Sacramento insiders contend near complete consensus among about a dozen politically powerful Indian tribes is necessary to get approval of an iPoker bill requiring two-thirds vote of the state Legislature.
While they remain split on “bad actor” provisions, tribes have apparently agreed to extend a subsidy from iPoker revenues to the racing industry in lieu of allowing them licenses to operate poker websites.
Assemblyman Gray suggests a $60 million annual subsidy, but many do not believe online poker will generate the needed revenue.
California’s racing industry – a broad-based, largely agricultural industry comprised of tracks, labor unions and thoroughbred owners and breeders – has stood firm in demanding licensing eligibility rather than a subsidy.
But union lobbyist Barry Broad said jockeys, trainers and union track employees would welcome a $60 million subsidy.
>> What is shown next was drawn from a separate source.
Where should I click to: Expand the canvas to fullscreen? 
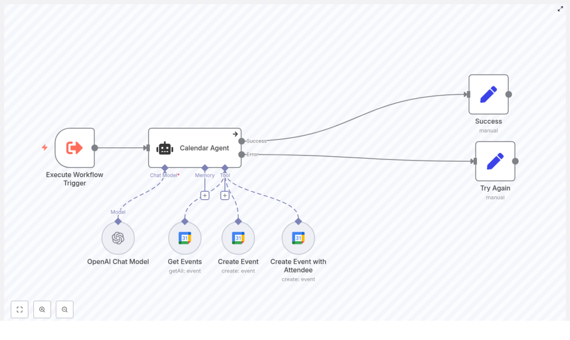click(560, 9)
Much of what gambling trade publications view as inertia or lack of cooperation among California tribes is recognition by indigenous governments that iPoker is not expected to be a lucrative enterprise that would prove beneficial to tribal citizens.
“There’s simply no money in it,” Quintana said.
Exceptions to the rule would be the tribal/card room/Amaya coalition and the Rincon Band of Luiseño Indians, whose casino resort is managed by Caesars Entertainment, owners of the World Series of Poker. The two entities are expected to dominate the California online poker market.
“The reality is that the bad actor provisions are very much about market share,” said an industry observer who requested anonymity.
There is also a growing belief that with social gaming, daily fantasy sports and other products, it is no longer necessary to pursue online poker in an effort to stay ahead of the Internet industry.
“If this were 2010, iPoker would be the thing,” Quintana said. “But it’s not. It’s 2016. If this were 2010 I would still be carrying around a 3-pound iPod.”
The racing industry is content to let the tribes take the lead in the political maneuvering, despite the fact about 40 percent of track wagers are made online.
“We’re in a position to lose” with expanded Internet gambling, Black said.
“We have expressed our support for the chairman and all the work that he’s doing,” Black said of Assemblyman Gray and his GO committee. “We’re kind of waiting to see when and how he wants to proceed.
“It’s more of a tribal issue. We’re waiting to see how they agree and what they do regarding bad actors. If they can’t deal with that issue, I don’t know how they move forward. The missing piece that people fail to talk about is there are consumers that need protection that are playing and want to play online poker. We shouldn’t penalize consumers and not provide them protection.”